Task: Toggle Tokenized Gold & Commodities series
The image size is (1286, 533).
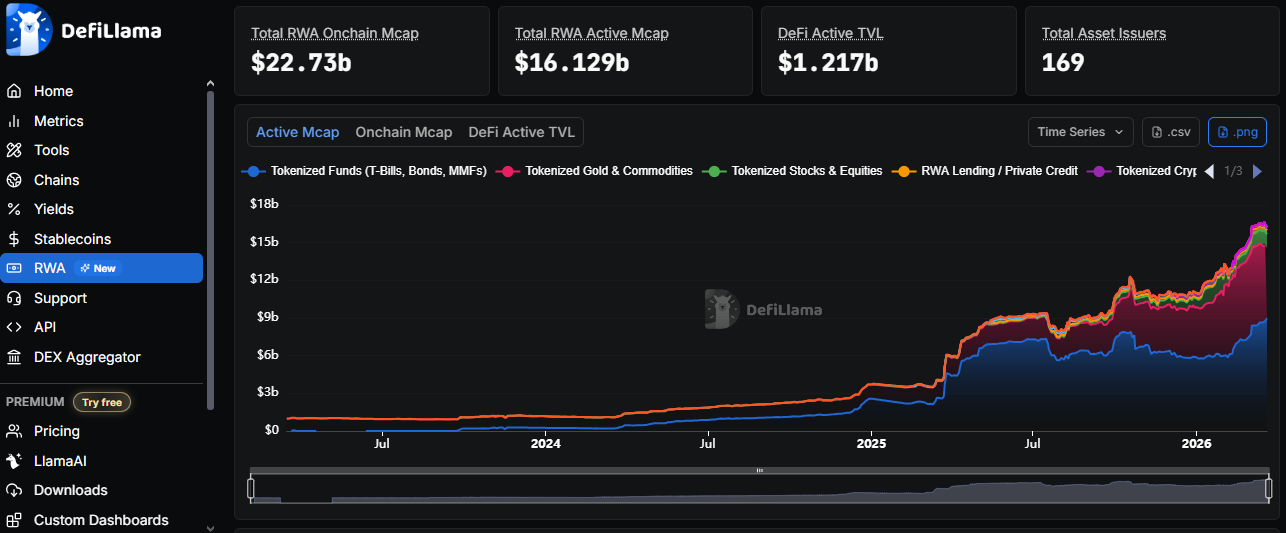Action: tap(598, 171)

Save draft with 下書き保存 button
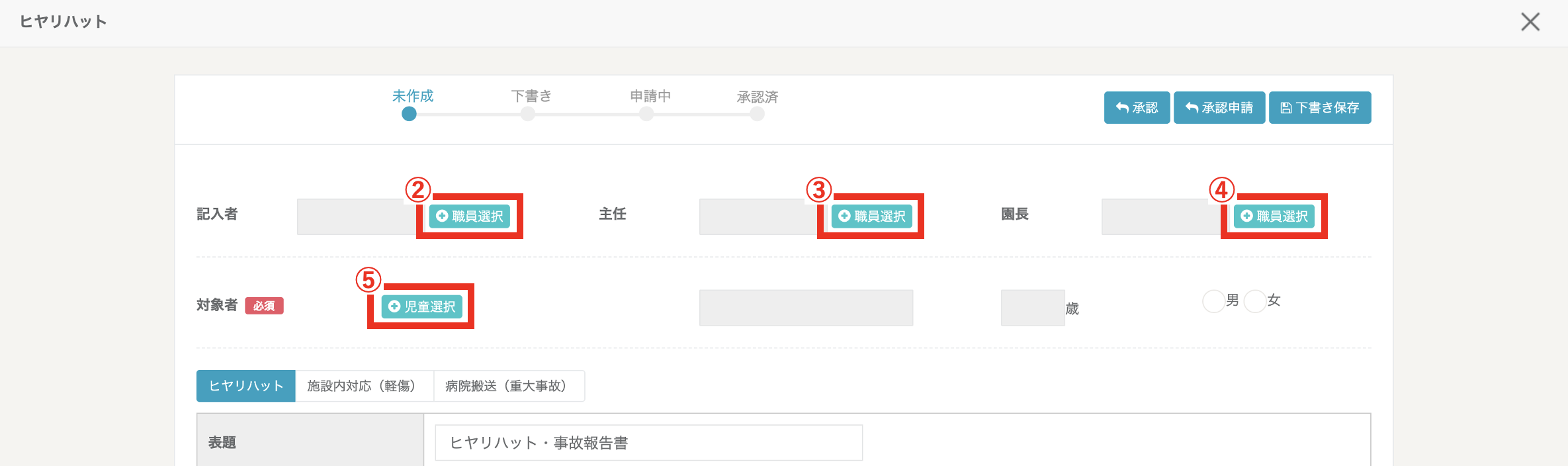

--

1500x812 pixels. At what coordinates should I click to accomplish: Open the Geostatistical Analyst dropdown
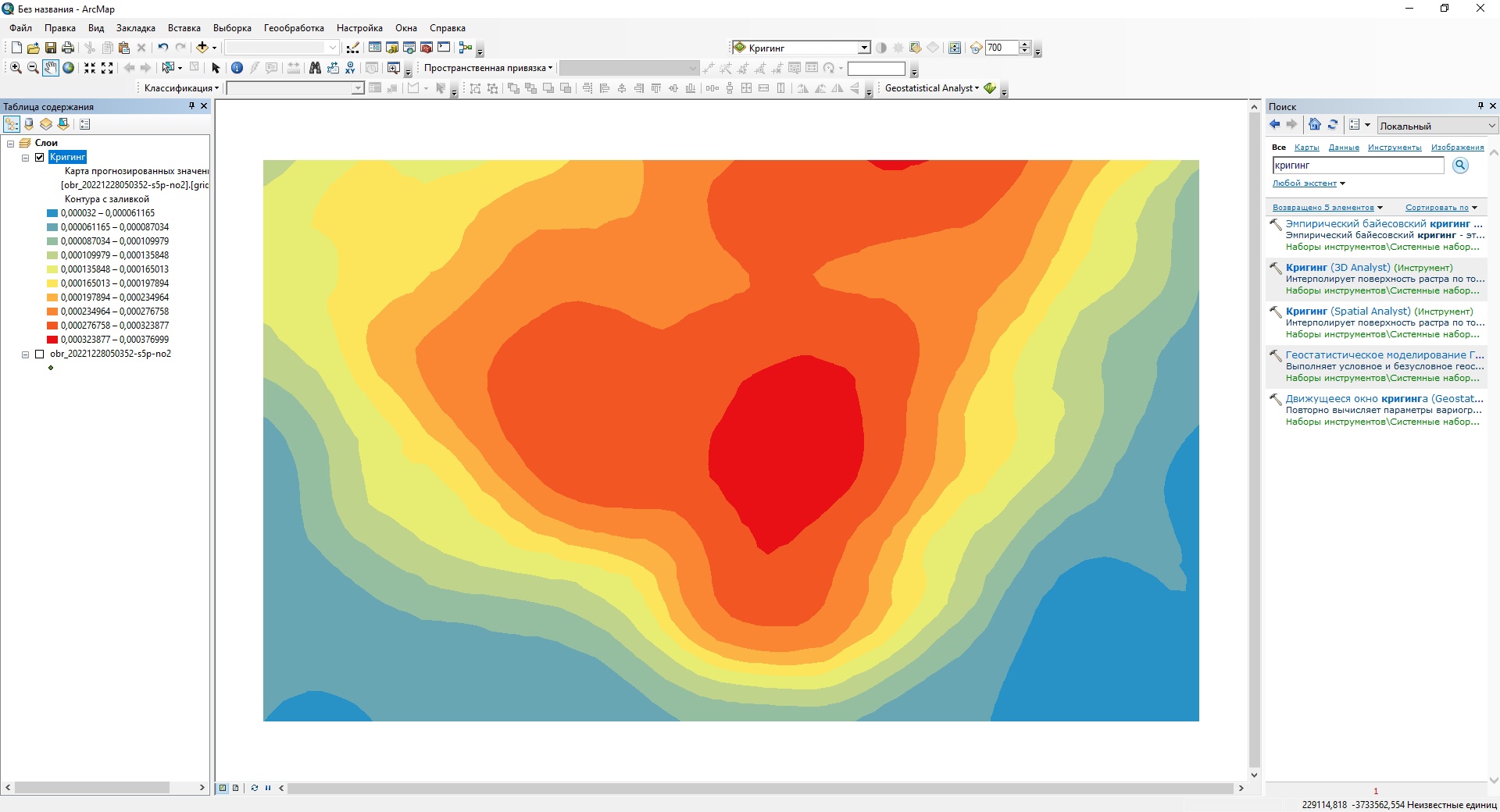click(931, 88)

** To do **
Above are the records. Copy word for word only their lines from the one holding "Task: Toggle Tokenized" through the one holding "Save draft with 下書き保存 button", both included, and skip the images.

** Answer **
Task: Toggle Tokenized Gold & Commodities series
The image size is (1286, 533).
Action: tap(598, 171)

Save draft with 下書き保存 button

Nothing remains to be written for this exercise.